Cancer-busting virus improves survival and reduces brain injury in aggressive brain tumourRSS Feed

Cancer-busting virus improves survival and reduces brain injury in aggressive brain tumour

A strain of measles virus specially engineered to destroy cancer cells significantly improves survival in a virulent form of brain cancer, the science news source EurekAlert.org reports.

Disseminated medulloblastoma is an especially aggressive form of brain tumour that spreads rapidly into the cerebrospinal fluid.  It mainly affects children and takes this life-threatening "disseminated" form in around 20% of newly diagnosed cases and in 75 of patients who have had the non-disseminated form previously.  As the tumour grows, it crushes and destroys neighbouring brain tissue, causing progressive brain injury, and cancer cells in the cerebrospinal fluid spread the disease rapidly.

However, the treatment itself is also exceedingly dangerous, involving multi-drug chemotherapy, surgery and radiotherapy - interventions that can themselves result in brain injury and hazardous toxicity.

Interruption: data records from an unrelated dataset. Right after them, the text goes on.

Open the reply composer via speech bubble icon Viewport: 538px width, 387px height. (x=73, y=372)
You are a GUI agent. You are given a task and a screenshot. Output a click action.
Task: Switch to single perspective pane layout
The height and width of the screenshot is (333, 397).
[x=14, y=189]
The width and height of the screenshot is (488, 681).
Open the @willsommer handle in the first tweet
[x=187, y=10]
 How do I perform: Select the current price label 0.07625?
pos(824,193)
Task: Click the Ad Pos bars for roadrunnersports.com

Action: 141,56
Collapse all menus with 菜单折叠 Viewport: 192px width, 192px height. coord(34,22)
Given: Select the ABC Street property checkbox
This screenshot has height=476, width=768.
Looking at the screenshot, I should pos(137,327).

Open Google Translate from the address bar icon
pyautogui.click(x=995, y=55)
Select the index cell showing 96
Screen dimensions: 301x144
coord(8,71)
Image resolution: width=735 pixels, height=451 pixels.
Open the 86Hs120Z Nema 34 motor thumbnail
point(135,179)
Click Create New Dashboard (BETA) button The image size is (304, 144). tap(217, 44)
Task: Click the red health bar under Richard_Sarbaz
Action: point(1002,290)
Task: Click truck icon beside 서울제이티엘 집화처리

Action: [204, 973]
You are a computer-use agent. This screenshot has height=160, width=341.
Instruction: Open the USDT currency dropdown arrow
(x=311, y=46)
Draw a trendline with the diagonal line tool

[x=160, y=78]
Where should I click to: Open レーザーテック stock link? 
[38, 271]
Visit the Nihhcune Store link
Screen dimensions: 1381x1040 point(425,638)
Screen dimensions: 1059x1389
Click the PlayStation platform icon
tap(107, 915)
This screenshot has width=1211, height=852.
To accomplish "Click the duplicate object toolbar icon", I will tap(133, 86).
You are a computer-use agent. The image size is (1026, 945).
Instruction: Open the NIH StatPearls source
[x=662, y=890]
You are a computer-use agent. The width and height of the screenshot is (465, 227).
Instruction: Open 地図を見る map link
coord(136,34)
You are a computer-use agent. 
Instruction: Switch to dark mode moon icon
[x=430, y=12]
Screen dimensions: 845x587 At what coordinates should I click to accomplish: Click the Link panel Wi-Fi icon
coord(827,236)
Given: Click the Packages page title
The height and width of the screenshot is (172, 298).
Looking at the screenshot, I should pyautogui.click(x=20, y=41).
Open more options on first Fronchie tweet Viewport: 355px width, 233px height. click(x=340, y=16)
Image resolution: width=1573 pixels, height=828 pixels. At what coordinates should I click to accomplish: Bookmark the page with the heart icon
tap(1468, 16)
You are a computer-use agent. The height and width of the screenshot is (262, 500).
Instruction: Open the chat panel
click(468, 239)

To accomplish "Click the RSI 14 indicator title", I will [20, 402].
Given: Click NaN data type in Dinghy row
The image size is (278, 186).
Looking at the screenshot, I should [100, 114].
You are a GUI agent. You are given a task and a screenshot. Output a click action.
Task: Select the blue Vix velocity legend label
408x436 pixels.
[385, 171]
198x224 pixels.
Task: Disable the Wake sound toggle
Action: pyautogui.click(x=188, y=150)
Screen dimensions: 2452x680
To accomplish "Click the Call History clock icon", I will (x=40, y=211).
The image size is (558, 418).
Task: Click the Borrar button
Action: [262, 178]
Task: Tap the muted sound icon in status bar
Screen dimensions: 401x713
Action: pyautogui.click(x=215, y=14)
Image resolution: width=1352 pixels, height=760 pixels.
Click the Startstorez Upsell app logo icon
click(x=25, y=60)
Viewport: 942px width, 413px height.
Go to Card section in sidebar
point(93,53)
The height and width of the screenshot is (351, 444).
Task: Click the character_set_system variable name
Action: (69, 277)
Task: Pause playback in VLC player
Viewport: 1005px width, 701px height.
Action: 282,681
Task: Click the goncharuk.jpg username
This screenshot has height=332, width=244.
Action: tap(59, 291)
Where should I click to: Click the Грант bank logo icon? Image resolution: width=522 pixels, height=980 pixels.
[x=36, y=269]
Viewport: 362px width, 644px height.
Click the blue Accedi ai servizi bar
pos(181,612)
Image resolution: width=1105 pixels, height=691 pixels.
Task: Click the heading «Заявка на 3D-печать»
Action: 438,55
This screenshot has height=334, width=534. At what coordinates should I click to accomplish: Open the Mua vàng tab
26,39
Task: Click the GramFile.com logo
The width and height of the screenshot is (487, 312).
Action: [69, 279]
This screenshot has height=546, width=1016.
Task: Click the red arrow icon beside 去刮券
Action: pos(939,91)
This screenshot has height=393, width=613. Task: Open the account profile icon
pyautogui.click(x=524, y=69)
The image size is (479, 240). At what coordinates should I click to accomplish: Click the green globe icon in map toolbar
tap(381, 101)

The new oncolytic (literally, cancer-splitting) virus, MV-GFP, was administered into the brains of laboratory animals three or 14 days after they had been injected with two different human medulloblastoma cell lines.  The animals received a total of five doses of MV-GFP.  Animals with the first cancer cell line who had also received the oncolytic virus outlived those who had not by 45 days (the latter group on average lived only 27 days).  The second cell line was more virulent than the first, but treated animals lived for 37 days while untreated animals died after 16 days.

Lead author Dr Cory Raffel, Professor and Vice-Chair of Neurological Surgery at Ohio State University Comprehensive Cancer Centre, said: "[A]ny treatment that can effectively treat this condition while avoiding radiation therapy could potentially improve survival in these patients and quality of life for survivors."

A phase I clinical trial for humans is planned.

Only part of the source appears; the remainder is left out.